Gov. Gavin Newsom announced Sunday that he appointed Laphonza Butler to fill the late Dianne Feinstein’s U.S. Senate seat through the end of 2024.
The appointment was made three days after the 31-year senator died in her Washington, D.C. home, the oldest sitting U.S. senator at the time.
Butler will make history as California’s first openly LGBTQ United States senator and the first Black lesbian to openly serve in Congress in American history, and the second Black woman to represent California in the U.S. Senate, following Vice President Kamala Harris. She is a longtime senior advisor to Harris.
“An advocate for women and girls, a second-generation fighter for working people and a trusted adviser to Vice President Harris, Laphonza Butler represents the best of California, and she’ll represent us proudly in the United States Senate,” said Newsom. “As we mourn the enormous loss of Senator Feinstein, the very freedoms she fought for — reproductive freedom, equal protection and safety from gun violence — have never been under greater assault. Laphonza will carry the baton left by Senator Feinstein, continue to break glass ceilings, and fight for all Californians in Washington D.C.”
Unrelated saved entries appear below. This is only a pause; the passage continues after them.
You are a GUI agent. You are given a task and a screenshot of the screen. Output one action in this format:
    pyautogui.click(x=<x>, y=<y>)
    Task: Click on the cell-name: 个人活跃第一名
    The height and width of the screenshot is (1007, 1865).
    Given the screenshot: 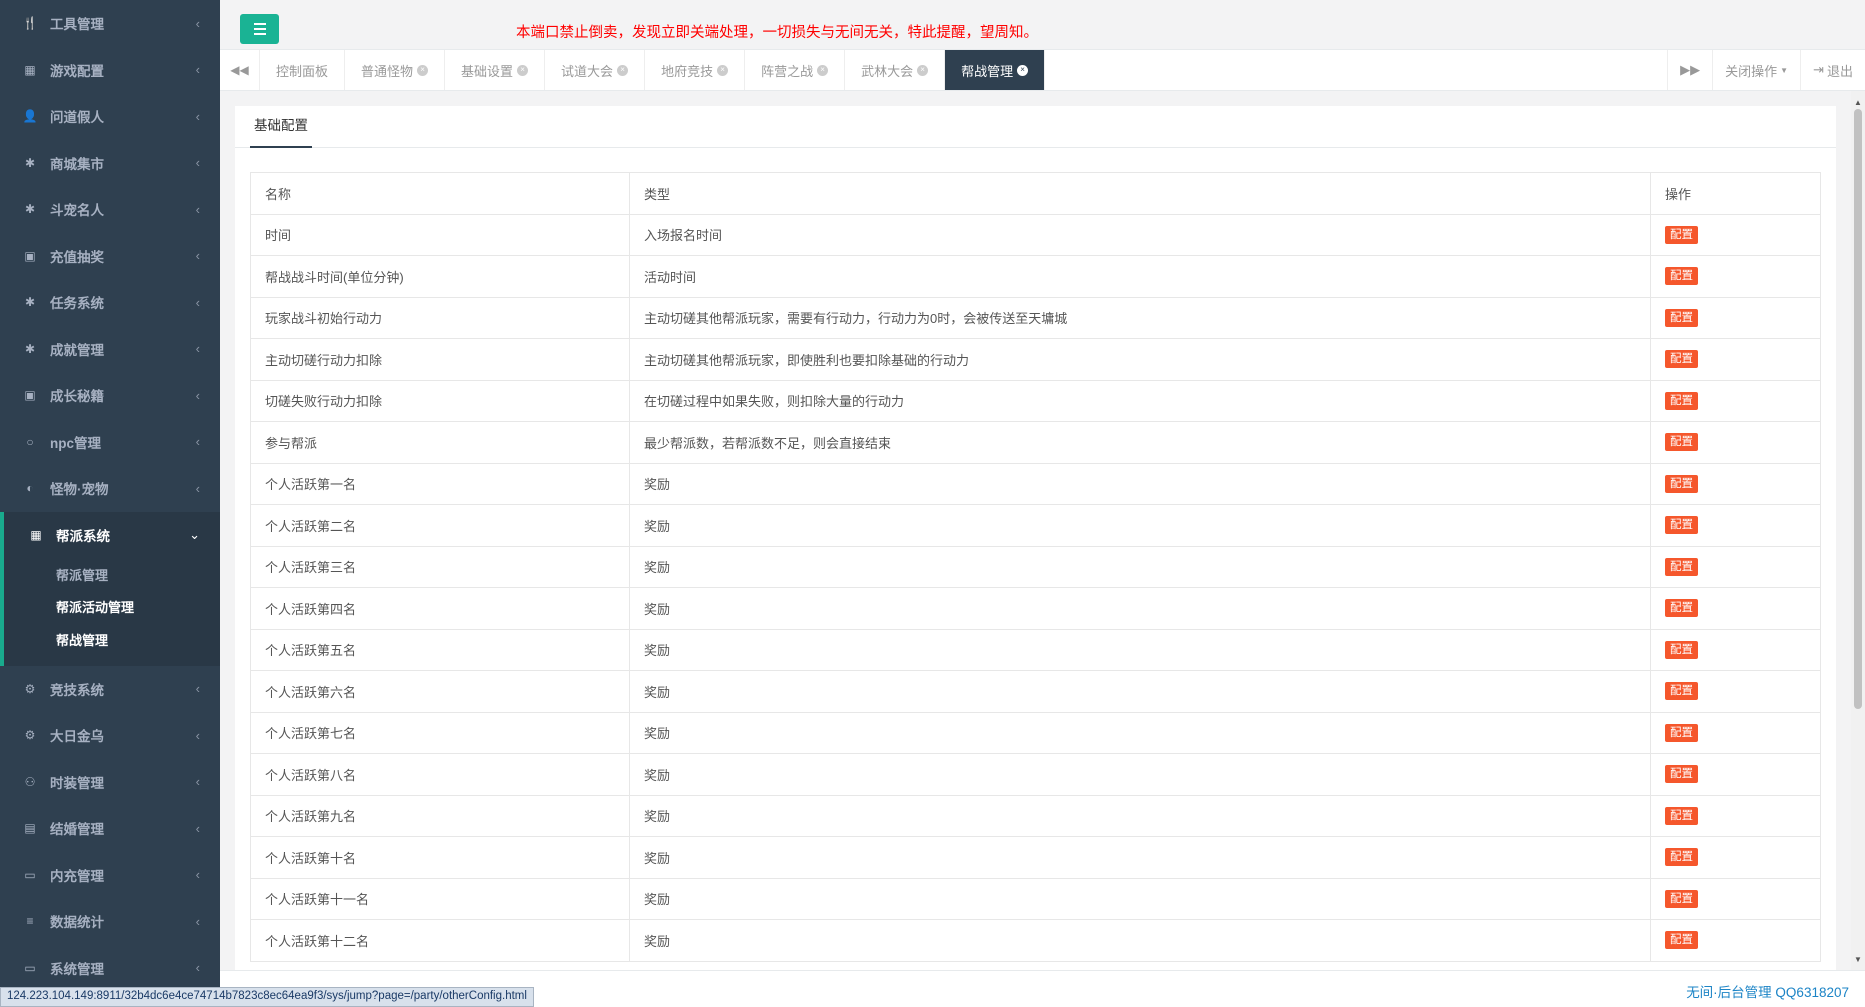 What is the action you would take?
    pyautogui.click(x=440, y=484)
    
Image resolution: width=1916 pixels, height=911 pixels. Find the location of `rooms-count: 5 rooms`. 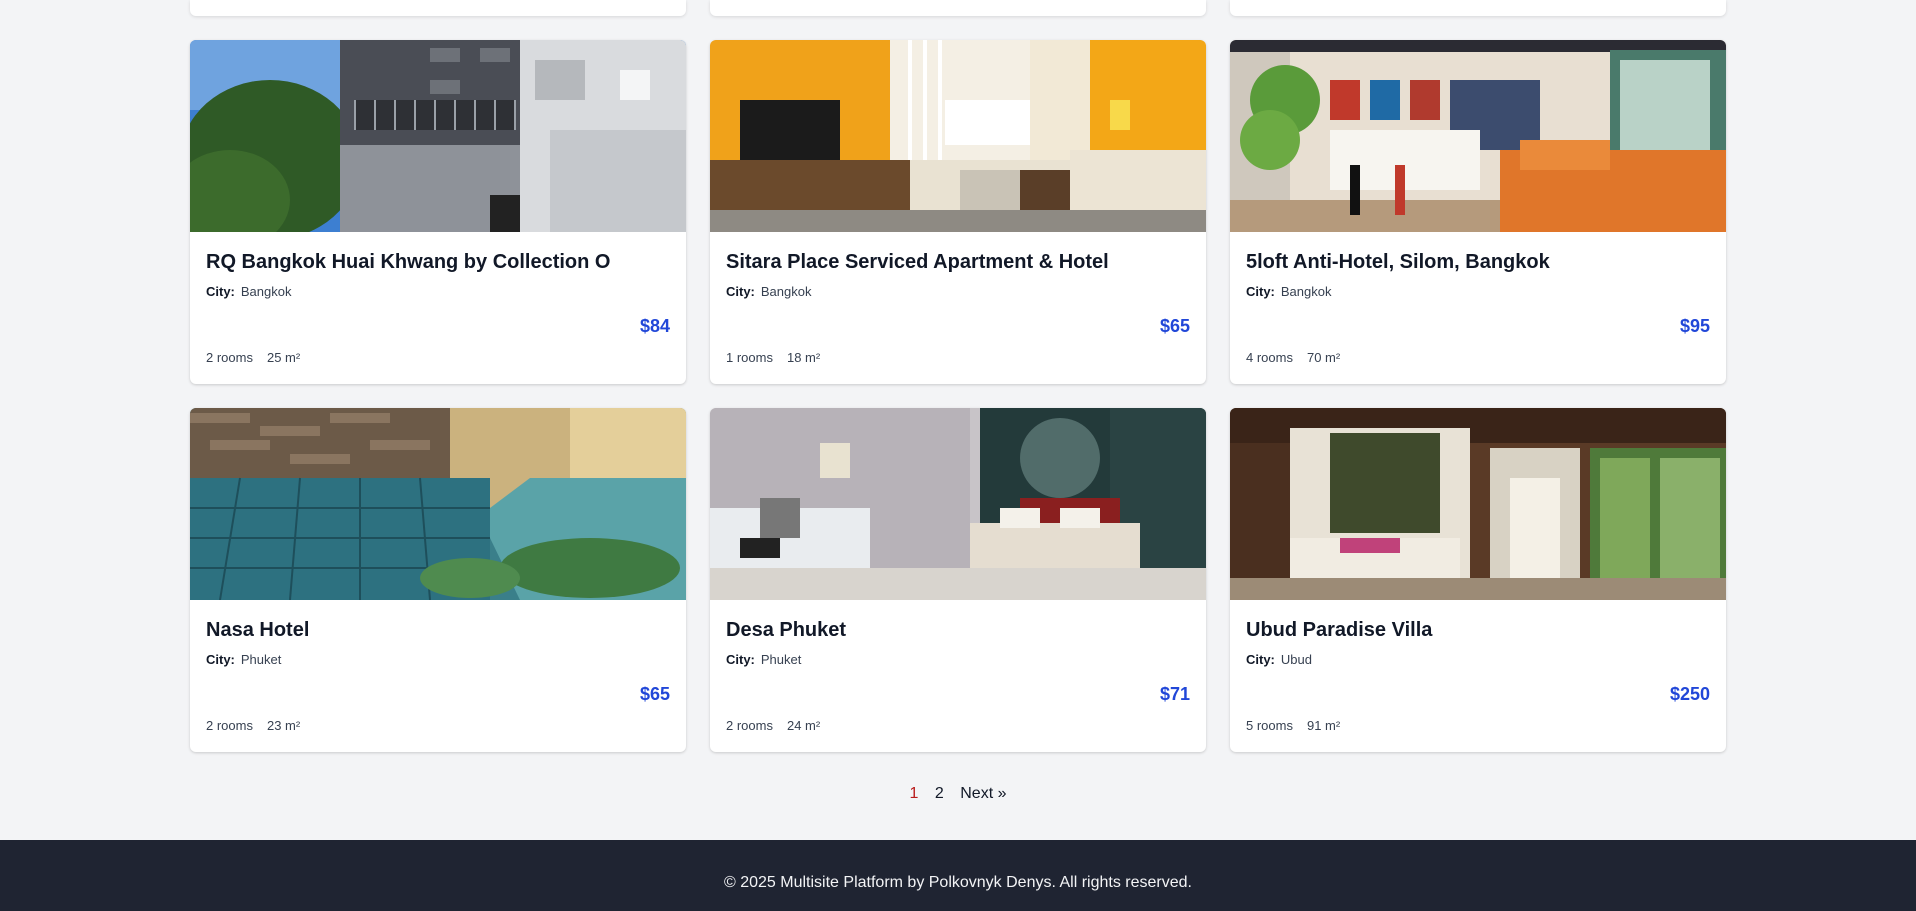

rooms-count: 5 rooms is located at coordinates (1270, 726).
Butler is president of EMILY’s List, the nation’s largest organization dedicated to electing women who support abortion rights, but will step down from that role to serve in the Senate. She ran political campaigns for and led strategy efforts for Harris and Secretary of State Hillary Clinton.
For more than a decade, she served as president of Service Employees International Union Local 201, which represents more than 325,000 nursing home and home care workers in California and is the state’s largest labor union, and she held other leadership positions in the union.
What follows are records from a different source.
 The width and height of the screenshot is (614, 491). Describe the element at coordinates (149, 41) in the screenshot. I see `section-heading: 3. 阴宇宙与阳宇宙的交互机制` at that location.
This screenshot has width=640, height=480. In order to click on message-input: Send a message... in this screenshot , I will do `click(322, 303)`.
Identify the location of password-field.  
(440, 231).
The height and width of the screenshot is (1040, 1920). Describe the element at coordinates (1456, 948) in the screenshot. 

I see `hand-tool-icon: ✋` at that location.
Butler was the director of the Board of Governors of the Los Angeles branch of the Federal Reserve System. In 2018, she was appointed to the University of California Board of Regents by Gov. Jerry Brown, where she served until 2021. She served in various other roles, including as a board member for the National Children’s Defense Fund, BLACK PAC, and the Bay Area Economic Council Institute, and as a fellow for the MIT Community Innovators Lab. Butler was named a “Champion for Change” by President Barack Obama.
She received a bachelor of arts degree in political science from Jackson State University.
Butler is married to her wife, Neneki, and together they have a daughter, Nylah.